======== SELECTED EXTRACT

BTW,

My personal opinion is that this document, in this version, is very good
and serves well the purpose of providing a
comprehensive survey of the services provided with a number of the IETF
transport protocols.

I do note, however, that the title of the document puts bigger emphasis on
congestion control than the document
content as such.

I further, personally, consider the document draft-welzl-taps-transport as
a good, and necessary, supplement
going more into the details of the existing transport service
interface(s).

Thanks.

BR, Karen

> -----Original Message-----
> From: Karen Elisabeth Egede Nielsen [mailto:[email protected]]
> Sent: 28. oktober 2015 13:16
> To: '[email protected]'; 'Brian Trammell'; 'Mirja Kühlewind'; Michael Tuexen
> ([email protected])
> Subject: RE: [Taps] I-D Action: draft-ietf-taps-transports-07.txt
>
> HI,
>
> Please accept the following comments.
> Use them as/if you see fit.
> (Given my wretched, non-twistable, arms you are allowed not to take them
> too seriously)
>
> Section 3.1.1:
>
> 6'th paragraph:
>
> " In addition, a congestion control
>    mechanism may react to changes in delay as an early indication for
>    congestion."
>
> I think one will need to give a reference to this as it is not covered
by the
> reference to RFC5681.
> Possibly this statement is better given in the context of the next
paragraph
> referring to extensions.
>
> [I am aware that I have given this comment before. The reason that this
> continues to be an issue for me is that
> delay based CC alg's also are applicable to, e.g., SCTP (and have been
applied
> there, though I don't know much
> about real deployment of them for SCTP).
> I am not sure if the solution to this is to have a special common
section about
> congestion control algorithms - referring possibly
> to that these special CC als mostly are in deployment for TCP].
>
> 9'th paragraph:
>
> Reference to push flag:
>
> The sentence:
>
> "TCP provides a push and a urgent function to enable data to be
>    directly accessed by the receiver without having to wait for in-order
>    delivery of the data."
>
> Should be revised I think. It is not very clear what the push flag
contribute
> with in this sentence. The PUSH flag helps to release a "tail"
> packet from a  TSO/GRO function/temporary packet buffering function.

================
======== STORED RECORDS

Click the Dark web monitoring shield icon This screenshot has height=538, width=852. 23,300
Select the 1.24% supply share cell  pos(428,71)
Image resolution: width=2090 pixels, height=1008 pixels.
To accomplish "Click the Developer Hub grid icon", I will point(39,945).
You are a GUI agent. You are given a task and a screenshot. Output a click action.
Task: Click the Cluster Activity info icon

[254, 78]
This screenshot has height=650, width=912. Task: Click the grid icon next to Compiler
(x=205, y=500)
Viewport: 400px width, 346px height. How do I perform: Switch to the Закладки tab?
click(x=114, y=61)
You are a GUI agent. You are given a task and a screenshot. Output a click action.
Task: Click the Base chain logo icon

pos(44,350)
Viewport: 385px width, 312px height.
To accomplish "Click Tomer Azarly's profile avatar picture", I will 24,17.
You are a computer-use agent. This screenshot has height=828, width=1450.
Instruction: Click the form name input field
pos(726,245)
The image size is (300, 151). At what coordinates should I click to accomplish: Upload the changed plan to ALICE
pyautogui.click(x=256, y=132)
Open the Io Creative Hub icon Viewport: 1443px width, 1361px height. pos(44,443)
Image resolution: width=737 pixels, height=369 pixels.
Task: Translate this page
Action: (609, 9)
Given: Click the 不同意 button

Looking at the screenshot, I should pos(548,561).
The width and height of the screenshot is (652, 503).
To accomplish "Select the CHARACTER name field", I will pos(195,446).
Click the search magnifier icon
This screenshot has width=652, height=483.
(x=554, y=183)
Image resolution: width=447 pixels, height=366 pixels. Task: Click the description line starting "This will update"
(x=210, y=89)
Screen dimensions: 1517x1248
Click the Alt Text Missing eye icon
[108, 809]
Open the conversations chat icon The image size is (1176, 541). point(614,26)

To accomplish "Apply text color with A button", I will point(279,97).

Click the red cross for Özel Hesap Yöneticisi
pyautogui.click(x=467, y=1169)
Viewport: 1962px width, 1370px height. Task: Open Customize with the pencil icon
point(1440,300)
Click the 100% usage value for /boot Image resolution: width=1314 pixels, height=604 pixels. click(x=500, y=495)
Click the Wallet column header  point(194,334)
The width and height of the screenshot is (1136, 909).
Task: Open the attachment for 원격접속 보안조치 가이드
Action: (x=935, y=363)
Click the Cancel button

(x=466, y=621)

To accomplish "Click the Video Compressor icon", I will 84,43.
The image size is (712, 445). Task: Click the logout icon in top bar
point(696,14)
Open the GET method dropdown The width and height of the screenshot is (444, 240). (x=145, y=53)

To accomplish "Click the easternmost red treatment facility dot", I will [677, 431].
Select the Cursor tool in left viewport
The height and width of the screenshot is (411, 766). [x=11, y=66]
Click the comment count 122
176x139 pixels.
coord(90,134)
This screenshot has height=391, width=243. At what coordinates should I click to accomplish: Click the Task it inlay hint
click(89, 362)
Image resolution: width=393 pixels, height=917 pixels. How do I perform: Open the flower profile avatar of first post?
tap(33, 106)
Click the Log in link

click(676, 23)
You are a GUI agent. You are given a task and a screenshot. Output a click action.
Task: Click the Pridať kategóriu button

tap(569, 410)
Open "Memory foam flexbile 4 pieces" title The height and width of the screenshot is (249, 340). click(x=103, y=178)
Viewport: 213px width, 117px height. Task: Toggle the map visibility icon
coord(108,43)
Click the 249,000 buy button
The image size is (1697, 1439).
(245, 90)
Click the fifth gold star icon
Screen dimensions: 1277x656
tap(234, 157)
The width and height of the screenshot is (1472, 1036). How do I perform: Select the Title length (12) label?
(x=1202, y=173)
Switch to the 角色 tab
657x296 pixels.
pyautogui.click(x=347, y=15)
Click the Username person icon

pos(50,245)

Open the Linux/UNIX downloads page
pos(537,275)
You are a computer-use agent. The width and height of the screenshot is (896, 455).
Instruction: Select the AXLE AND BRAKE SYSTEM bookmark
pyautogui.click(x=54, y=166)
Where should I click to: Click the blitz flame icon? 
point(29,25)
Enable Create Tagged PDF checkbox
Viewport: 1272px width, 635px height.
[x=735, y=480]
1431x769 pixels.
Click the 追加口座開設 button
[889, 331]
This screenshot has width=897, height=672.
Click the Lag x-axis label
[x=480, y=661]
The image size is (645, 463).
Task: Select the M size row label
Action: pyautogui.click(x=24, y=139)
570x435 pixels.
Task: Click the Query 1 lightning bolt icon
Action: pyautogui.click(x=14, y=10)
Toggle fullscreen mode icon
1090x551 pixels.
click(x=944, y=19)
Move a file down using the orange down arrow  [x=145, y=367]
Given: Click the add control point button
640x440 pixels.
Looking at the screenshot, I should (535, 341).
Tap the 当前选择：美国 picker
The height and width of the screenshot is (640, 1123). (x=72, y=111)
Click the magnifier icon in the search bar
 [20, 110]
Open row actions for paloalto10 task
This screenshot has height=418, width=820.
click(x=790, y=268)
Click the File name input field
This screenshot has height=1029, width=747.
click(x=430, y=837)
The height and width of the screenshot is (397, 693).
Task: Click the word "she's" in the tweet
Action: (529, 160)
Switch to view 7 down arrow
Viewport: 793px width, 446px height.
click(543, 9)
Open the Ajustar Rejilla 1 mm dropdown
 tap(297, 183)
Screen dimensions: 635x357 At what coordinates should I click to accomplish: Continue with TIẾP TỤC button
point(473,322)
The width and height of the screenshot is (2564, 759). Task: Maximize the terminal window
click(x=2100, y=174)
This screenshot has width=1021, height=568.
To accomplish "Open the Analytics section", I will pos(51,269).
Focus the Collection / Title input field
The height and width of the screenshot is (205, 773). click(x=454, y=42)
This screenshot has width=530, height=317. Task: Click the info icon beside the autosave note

================

WHAT YOU WILL DO
According to the email above, which document does the writer call a good and necessary supplement?

TASK RESULT
draft-welzl-taps-transport